# What you are asked to do
Using the listing below, set down exactly the lines starting at the line that contains "Select Services item in Catalog submenu" and ending at the line that contains "Task: Open 网上报名 in the blue navigation bar", both included, and no others.

# Provided records
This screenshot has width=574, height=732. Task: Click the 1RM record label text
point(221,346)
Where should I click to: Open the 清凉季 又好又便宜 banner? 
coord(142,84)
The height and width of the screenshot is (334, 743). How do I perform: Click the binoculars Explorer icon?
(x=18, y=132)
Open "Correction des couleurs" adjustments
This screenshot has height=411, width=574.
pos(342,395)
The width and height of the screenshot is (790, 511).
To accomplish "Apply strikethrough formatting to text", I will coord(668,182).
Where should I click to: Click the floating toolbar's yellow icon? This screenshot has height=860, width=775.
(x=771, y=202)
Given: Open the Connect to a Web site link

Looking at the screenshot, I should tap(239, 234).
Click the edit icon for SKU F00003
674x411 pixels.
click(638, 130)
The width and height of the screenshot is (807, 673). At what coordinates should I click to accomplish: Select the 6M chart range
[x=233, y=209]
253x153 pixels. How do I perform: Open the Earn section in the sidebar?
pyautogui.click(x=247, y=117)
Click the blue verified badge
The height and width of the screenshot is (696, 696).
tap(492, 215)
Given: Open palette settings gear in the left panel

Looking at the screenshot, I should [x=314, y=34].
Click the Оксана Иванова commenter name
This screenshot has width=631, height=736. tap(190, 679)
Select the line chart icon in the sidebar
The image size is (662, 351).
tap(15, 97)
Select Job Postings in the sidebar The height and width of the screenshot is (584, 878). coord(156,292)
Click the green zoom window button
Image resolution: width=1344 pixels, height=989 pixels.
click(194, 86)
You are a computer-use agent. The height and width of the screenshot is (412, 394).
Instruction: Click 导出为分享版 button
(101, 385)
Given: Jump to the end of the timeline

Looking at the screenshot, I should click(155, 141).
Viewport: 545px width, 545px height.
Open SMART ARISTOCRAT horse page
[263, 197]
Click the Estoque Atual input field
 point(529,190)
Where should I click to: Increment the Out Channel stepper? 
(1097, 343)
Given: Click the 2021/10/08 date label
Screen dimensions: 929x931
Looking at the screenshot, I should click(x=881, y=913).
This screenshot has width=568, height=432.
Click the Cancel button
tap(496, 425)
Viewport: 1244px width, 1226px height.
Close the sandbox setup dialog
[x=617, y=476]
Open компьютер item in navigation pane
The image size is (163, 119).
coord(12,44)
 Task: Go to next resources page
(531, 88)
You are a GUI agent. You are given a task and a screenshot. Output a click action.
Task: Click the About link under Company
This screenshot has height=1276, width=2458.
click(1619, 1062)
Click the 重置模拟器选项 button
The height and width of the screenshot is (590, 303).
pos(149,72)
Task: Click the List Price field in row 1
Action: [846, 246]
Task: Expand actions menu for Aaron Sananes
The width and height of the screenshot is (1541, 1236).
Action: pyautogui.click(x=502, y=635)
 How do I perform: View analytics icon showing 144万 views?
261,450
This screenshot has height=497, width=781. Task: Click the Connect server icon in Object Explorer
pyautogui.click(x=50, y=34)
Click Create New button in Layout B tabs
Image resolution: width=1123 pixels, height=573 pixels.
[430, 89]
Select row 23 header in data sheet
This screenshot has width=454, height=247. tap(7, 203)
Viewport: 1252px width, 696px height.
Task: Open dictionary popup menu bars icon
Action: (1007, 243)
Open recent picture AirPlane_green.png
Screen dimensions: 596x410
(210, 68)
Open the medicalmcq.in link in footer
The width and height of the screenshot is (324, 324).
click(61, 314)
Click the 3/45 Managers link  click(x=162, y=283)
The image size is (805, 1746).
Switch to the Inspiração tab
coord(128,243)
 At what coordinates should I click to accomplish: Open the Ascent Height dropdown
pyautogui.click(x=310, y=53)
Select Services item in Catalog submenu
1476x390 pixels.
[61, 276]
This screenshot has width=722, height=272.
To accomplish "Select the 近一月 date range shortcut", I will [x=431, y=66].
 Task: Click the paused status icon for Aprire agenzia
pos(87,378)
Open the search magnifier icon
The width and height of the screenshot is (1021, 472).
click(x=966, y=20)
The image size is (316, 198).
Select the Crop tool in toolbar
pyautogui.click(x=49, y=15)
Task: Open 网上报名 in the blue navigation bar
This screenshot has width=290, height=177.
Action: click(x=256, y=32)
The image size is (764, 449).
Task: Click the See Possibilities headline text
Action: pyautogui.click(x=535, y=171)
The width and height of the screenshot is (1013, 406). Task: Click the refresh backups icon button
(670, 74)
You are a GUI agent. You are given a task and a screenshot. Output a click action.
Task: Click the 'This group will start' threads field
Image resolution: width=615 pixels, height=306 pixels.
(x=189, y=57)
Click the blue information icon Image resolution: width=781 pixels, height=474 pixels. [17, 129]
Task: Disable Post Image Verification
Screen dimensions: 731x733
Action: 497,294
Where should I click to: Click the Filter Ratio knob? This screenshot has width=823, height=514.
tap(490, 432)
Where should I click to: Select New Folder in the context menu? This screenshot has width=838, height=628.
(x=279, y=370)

# Exercise answer
Select Services item in Catalog submenu
1476x390 pixels.
[61, 276]
This screenshot has width=722, height=272.
To accomplish "Select the 近一月 date range shortcut", I will [x=431, y=66].
 Task: Click the paused status icon for Aprire agenzia
pos(87,378)
Open the search magnifier icon
The width and height of the screenshot is (1021, 472).
click(x=966, y=20)
The image size is (316, 198).
Select the Crop tool in toolbar
pyautogui.click(x=49, y=15)
Task: Open 网上报名 in the blue navigation bar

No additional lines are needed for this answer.